Historically, urgent care centers often were independently owned, standalone facilities, but the landscape has changed considerably, according to the study. Large urgent care center chains operate in some regions, and hospital systems are establishing urgent care centers to expand their service area and referral base. More recently, health insurers are partnering with or establishing urgent care centers as a strategy to control spending growth by shifting some care from emergency departments to lower-cost urgent care centers.
“Overall, respondents perceived that urgent care centers improve access to certain services for privately insured people without significantly disrupting care continuity, but respondents were uncertain about urgent care centers’ impact on costs,” said Ellyn R. Boukus, M.A., an HSC health research analyst and coauthor of the study with Tracy Yee, Ph.D., a former HSC researcher; and Amanda E. Lechner, M.P.P., an HSC health policy analyst.
Although some providers believe urgent care centers disrupt coordination and continuity of care, others believe these concerns may be overstated, given urgent care’s focus on episodic and simple conditions, rather than chronic and complex cases, the study found.
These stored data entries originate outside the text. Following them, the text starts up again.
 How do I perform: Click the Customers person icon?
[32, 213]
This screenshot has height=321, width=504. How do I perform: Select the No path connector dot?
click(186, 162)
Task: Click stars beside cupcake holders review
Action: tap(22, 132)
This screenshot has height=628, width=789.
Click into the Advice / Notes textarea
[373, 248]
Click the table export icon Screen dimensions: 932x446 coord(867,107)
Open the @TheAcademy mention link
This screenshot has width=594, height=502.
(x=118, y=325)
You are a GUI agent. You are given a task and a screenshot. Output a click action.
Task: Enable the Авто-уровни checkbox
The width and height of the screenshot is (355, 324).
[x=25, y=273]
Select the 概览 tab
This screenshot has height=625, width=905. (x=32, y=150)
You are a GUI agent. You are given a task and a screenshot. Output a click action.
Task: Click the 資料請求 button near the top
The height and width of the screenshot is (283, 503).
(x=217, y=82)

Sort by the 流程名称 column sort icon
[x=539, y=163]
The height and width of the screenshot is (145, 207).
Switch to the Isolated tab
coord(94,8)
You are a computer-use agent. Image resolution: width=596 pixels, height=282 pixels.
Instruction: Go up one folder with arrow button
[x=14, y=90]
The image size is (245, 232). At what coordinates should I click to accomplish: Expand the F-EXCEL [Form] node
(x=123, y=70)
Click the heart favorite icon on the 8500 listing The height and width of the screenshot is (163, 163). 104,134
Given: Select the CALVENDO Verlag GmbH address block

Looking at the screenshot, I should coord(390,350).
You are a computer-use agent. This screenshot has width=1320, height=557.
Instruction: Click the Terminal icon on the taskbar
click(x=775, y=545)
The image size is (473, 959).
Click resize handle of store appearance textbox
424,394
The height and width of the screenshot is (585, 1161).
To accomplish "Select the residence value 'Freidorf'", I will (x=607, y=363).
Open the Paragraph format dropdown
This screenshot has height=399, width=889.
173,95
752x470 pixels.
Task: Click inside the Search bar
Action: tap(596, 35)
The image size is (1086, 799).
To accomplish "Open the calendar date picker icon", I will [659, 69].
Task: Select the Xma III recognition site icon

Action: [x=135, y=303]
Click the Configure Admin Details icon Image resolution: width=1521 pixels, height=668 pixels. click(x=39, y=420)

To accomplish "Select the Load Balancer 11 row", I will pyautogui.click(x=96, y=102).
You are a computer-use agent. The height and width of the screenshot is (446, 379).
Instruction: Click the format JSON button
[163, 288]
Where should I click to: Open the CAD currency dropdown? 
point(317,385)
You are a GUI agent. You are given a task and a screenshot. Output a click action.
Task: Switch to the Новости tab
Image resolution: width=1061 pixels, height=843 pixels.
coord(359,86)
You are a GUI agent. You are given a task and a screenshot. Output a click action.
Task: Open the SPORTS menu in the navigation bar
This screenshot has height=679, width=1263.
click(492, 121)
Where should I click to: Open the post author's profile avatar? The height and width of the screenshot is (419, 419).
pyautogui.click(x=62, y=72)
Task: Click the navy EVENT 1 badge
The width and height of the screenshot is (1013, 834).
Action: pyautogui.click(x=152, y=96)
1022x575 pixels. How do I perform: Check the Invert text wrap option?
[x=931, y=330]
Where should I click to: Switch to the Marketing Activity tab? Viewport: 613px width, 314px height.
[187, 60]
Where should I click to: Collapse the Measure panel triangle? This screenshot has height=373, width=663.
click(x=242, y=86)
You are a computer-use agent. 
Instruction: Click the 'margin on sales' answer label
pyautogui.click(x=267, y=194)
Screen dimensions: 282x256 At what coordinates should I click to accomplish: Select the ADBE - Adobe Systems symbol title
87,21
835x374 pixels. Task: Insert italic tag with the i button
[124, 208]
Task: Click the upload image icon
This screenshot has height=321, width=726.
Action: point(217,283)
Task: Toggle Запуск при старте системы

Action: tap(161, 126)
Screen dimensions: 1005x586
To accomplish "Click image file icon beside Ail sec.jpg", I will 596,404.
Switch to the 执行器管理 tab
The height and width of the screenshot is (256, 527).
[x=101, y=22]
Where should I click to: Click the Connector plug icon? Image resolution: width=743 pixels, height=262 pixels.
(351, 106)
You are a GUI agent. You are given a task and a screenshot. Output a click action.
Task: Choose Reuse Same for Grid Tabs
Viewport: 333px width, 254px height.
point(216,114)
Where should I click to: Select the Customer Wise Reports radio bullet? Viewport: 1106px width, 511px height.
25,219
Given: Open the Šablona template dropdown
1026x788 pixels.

The study’s findings are detailed in a new HSC Research Brief—The Surge in Urgent Care Centers: Emergency Department Alternative or Costly Convenience? Other key findings include:
Access to care. Urgent care centers fill an access gap by providing walk-in care, especially during evening and weekend hours, for patients without a primary care physician (PCP) or those unable to schedule a timely PCP appointment. While urgent care centers don’t increase the overall number of primary care clinicians because they draw from the existing supply of PCPs, they may improve access to primary care services by offering more convenient availability, especially during evenings and weekends, when primary care offices are typically closed.
Care coordination. Most respondents perceived that urgent care centers do not significantly disrupt existing relationships with primary care providers or coordination of patient care. One reason is that many patients treated at urgent care centers have acute needs that can be handled in isolation from other health care needs or conditions.
Cost savings. The impact of urgent care centers on health care costs remains unclear. Respondents across the board reported a lack of data to show whether the growth of urgent care centers has generally saved money by diverting patients away from emergency departments or increased costs by drawing patients from primary care practices.